- Task to complete
From the line containing "1200x855 pixels. Task: Click" to the last line of the records below, transcribe everything exactly, pictures excluded.

- Extracted records
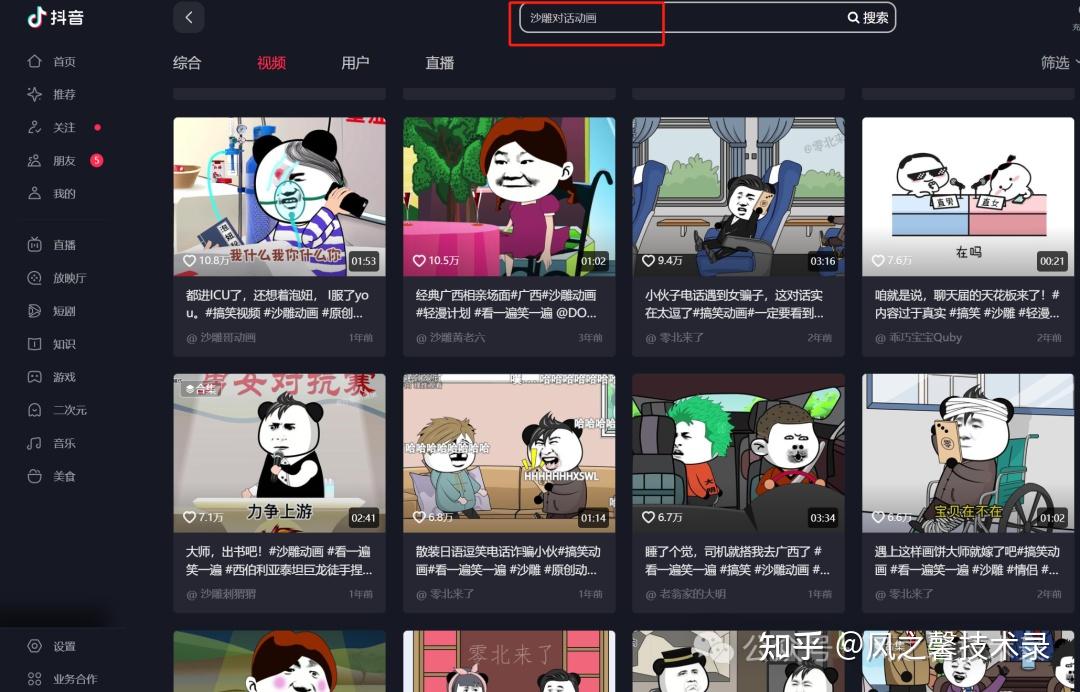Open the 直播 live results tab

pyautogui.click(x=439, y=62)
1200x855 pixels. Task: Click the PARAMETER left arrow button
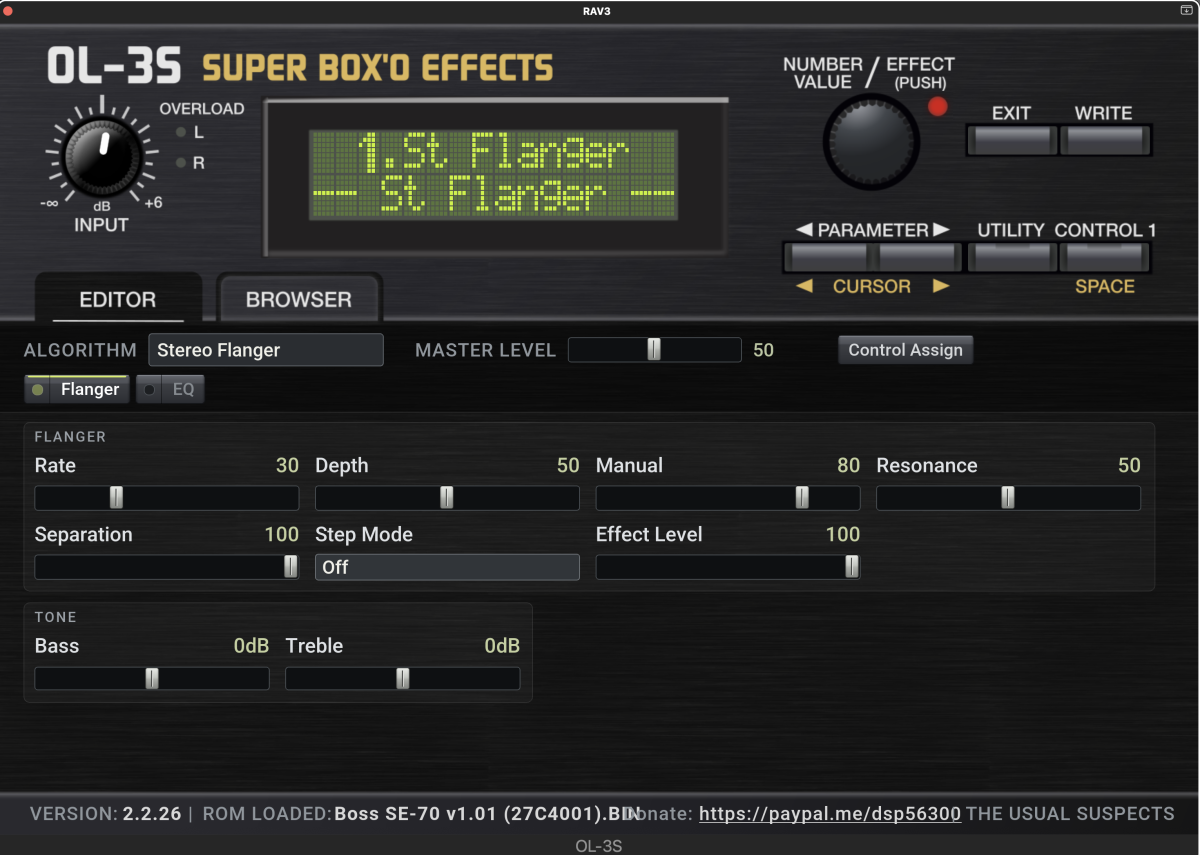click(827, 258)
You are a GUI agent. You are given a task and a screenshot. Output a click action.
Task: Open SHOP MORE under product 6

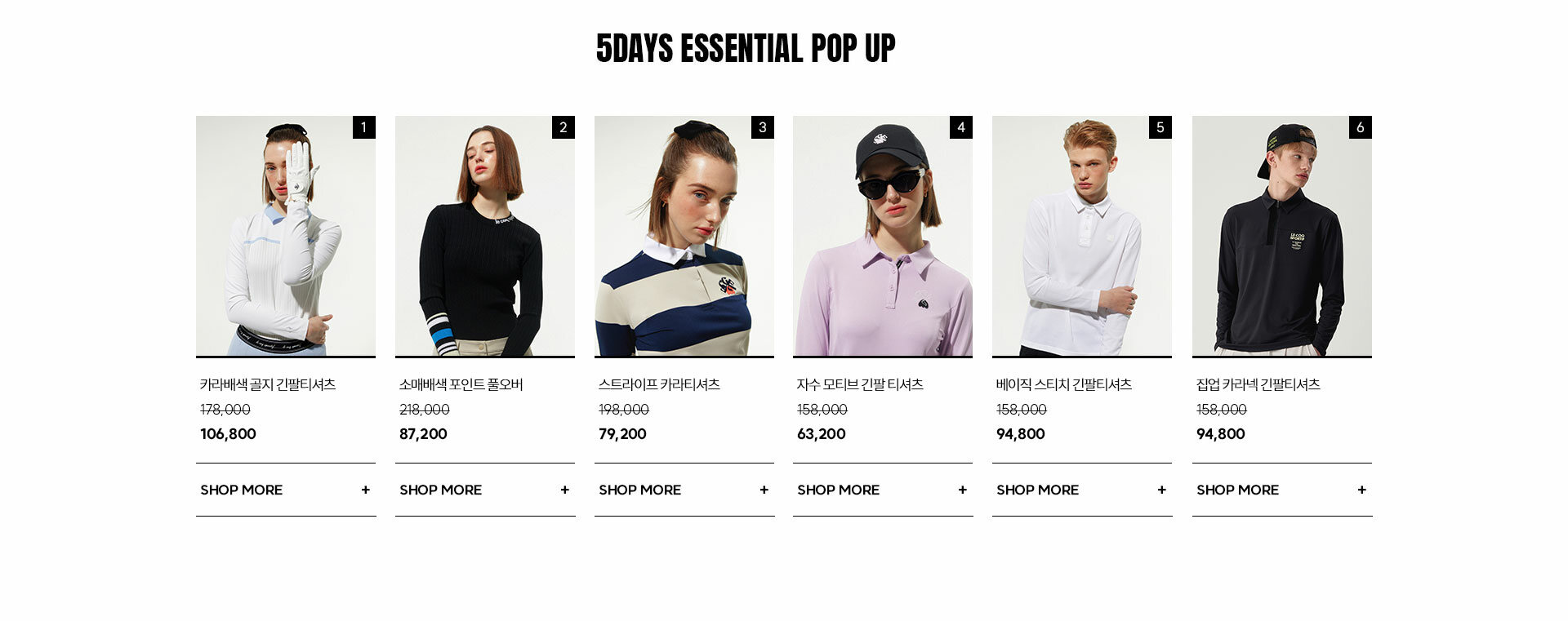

- Output below
1200x855 pixels. Task: Click the PARAMETER left arrow button
click(827, 258)
You are a GUI agent. You are given a task and a screenshot. Output a click action.
Task: Open SHOP MORE under product 6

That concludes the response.